The members of the boating party are enjoying a convivial moment. contained by an overhead canopy and the terrace railings.  In On the Terrace, the figures are contained but more subtly, by the railing behind them and the artist's decision to crop the image rather abruptly in front.  In the time between these two paintings, Renoir had traveled to Algeria and critics have asserted a connection between the North African light and the luminosity that suffuses On the Terrace, as the reason that the inclusion of red roofs and blue hills in the distant background appears natural and unforced. The flowers on the child's hat and the balls of yarn in the basket may also have been a veiled personal reference by the artist.  In 1879, one critic had dismissed a picture of Renoir's by saying it “seems to have bee constructed of different colored balls of wool.”

The painting was in progress on Easter Monday, 18 April 1881, when Renoir had the lunch with Whistler where the Frenchman announced that a planned trip to London would have to be postponed, as “I am engaged in a struggle with trees in bloom and women and children and can see no further than that at the moment...The weather is fine and I have my models; that is my only excuse.”

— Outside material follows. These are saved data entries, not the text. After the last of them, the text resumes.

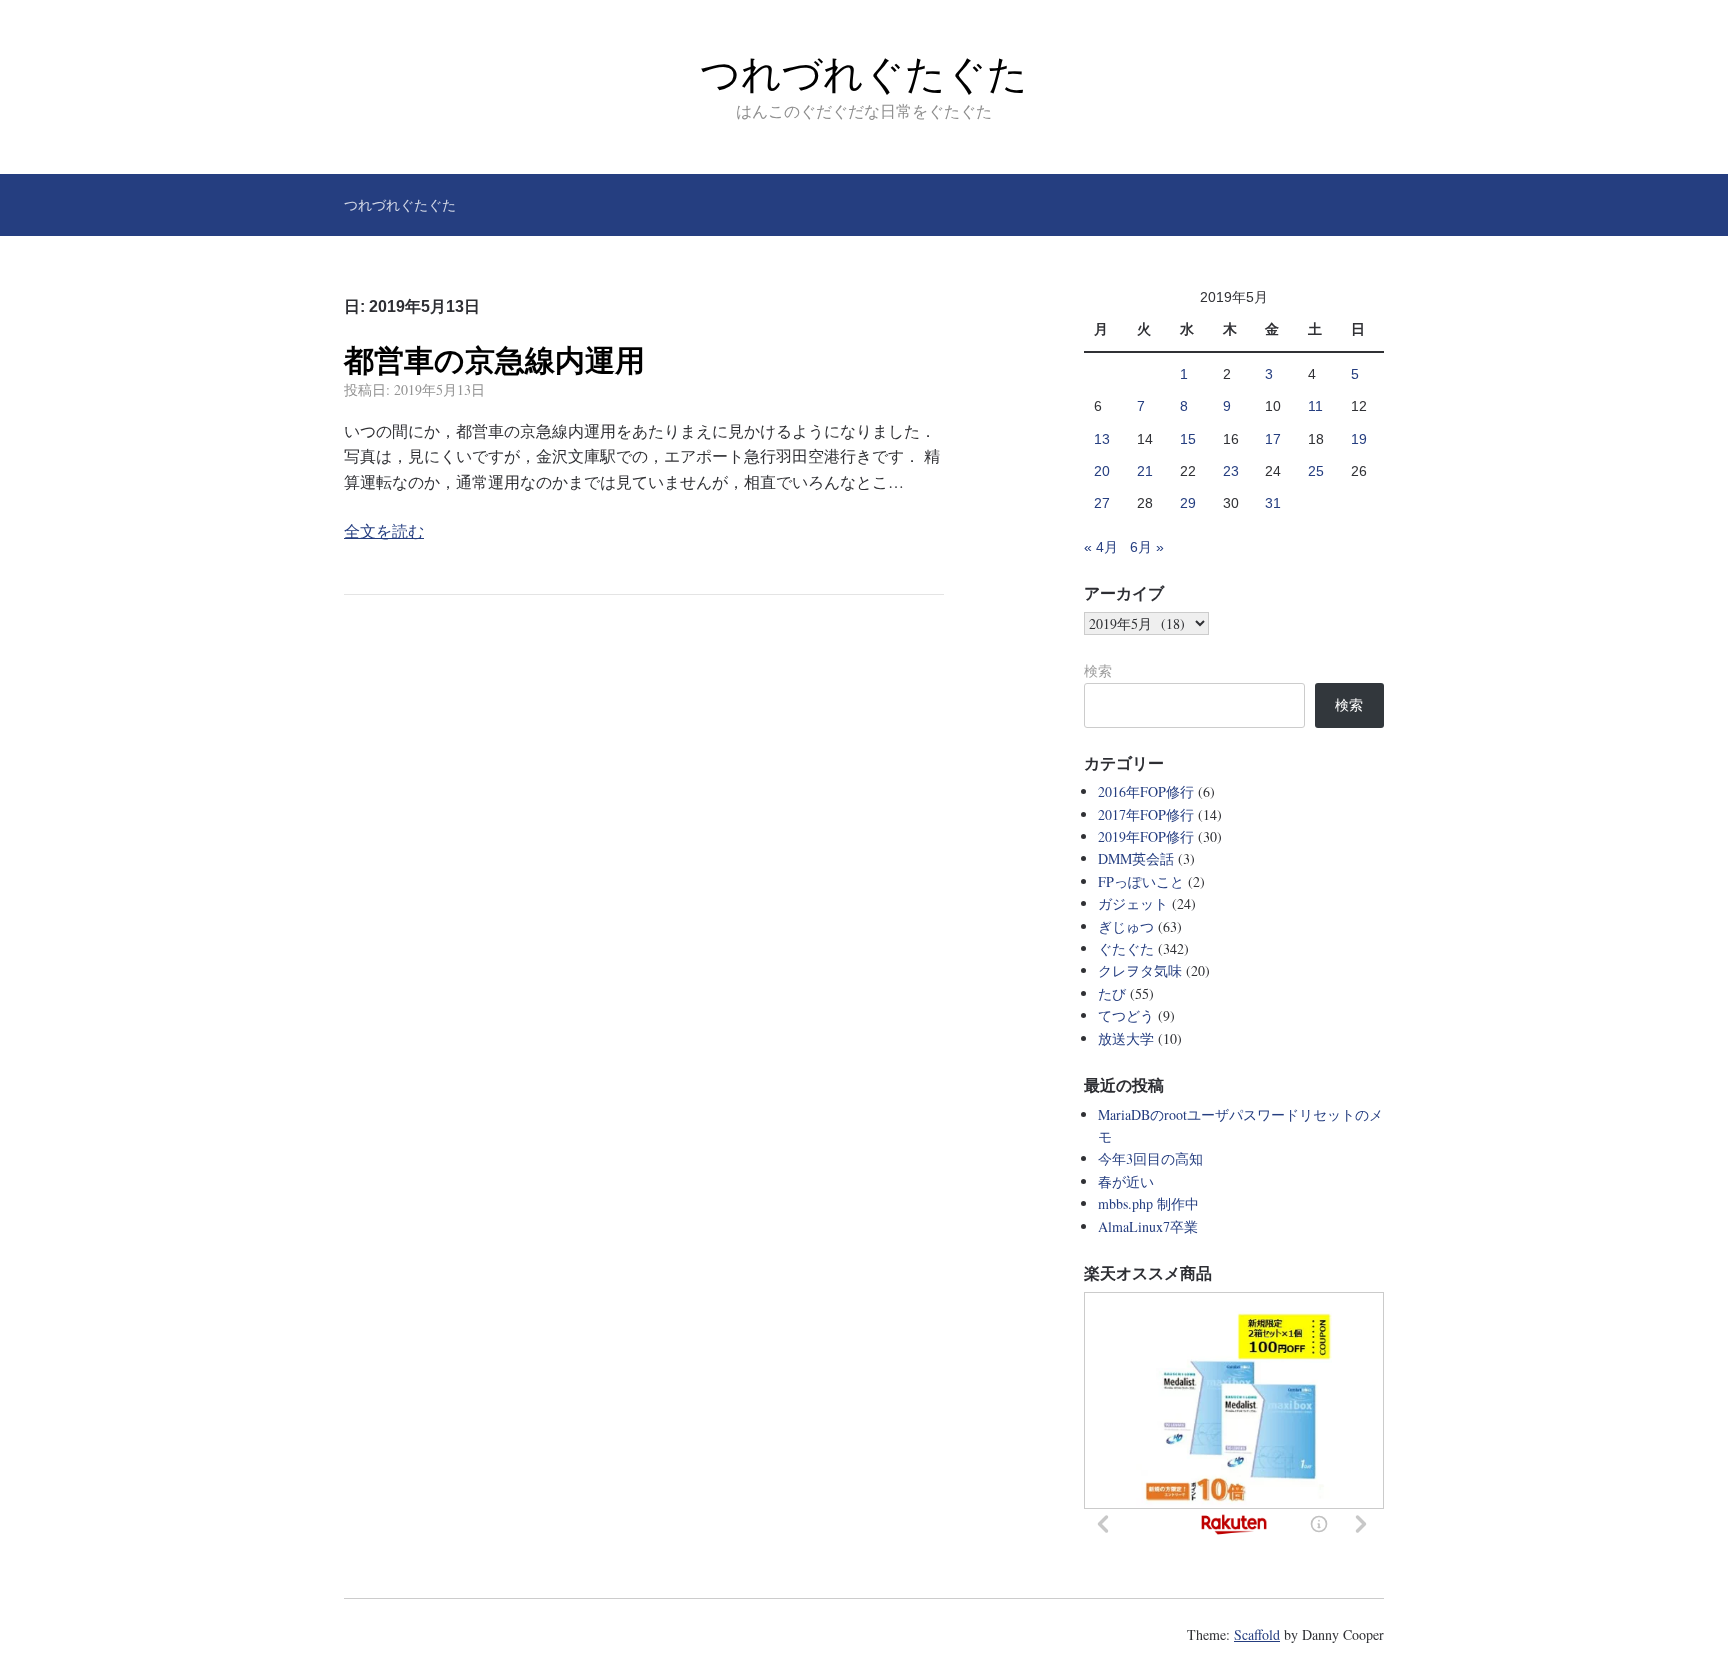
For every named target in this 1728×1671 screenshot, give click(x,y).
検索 (1098, 671)
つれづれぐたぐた (864, 74)
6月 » (1147, 547)
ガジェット (1133, 903)
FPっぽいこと (1141, 881)
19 (1359, 439)
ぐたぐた (1126, 948)
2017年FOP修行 (1146, 814)
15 (1188, 439)
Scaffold (1257, 1634)
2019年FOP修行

The pretty young woman in the red hat was Jeanne Darlaud, an eighteen year old from Limoges who had come to Paris to become a theater performer.  The little girl in the blue hat has not been identified, but the two were not related, as an examination of their facial features makes plain.  When it was finished, the picture became a favorite of Durnad-Ruel, who played a role in the confusion surrounding its subject.  It was apparently Durand-Ruel who first called it Two Sisters, thinking that title would make it more salable than the one Renoir had chosen: Femme au bord de la Seine (Woman by the Seine).   After  it was shown at the Seventh Impressionist exhibition and the critics ridiculed the title as inapt, the dealer changed its title yet again, to On the Terrace.   Georges Lecomte’s assessment was typical: The insinuating and crafty grace of her sly face is accentuated by the malicious obliquity and alarming smile in her eyes.  She has the look of a modern Mona Lisa who knows all about love and seduction and is shamelessly flirting with you.”   Then, as now, hope springs eternal in the male breast.
Confusion also has a long life, it seems.  The Art Institute of Chicago, owner of On the Terrace, has a has produced a video that gives its title as Two Sisters and elaborates their relationship.  Some stories are too good to let go.

For further reading: Renoir's Portraits: Impressions of an Age by Colin B. Bailey, Linda Nochlin, etal, New Haven, Yale University Press: 1998.
Pierre-Auguste Renoir (1841-1919)  - On the Terrace (a/k/a/ Two Sisters), 1871, Art Institute of Chicago.

21 September 2014

Never Lonelier: Gottfried Benn

"Never lonelier than in August:
Hour of plenitude – the countryside
Waving with red and golden tassels,
But where is your pleasure garden?

Soft skies and sparkling lakes,
The healthy sheen of fields,
But where is the pomp and display
Of the empire you represent?

Everything lays claim to happiness,
Swaps glances, swaps rings,
In wine breath, in the intoxication of things,
You serve the counter-happiness, the intellect."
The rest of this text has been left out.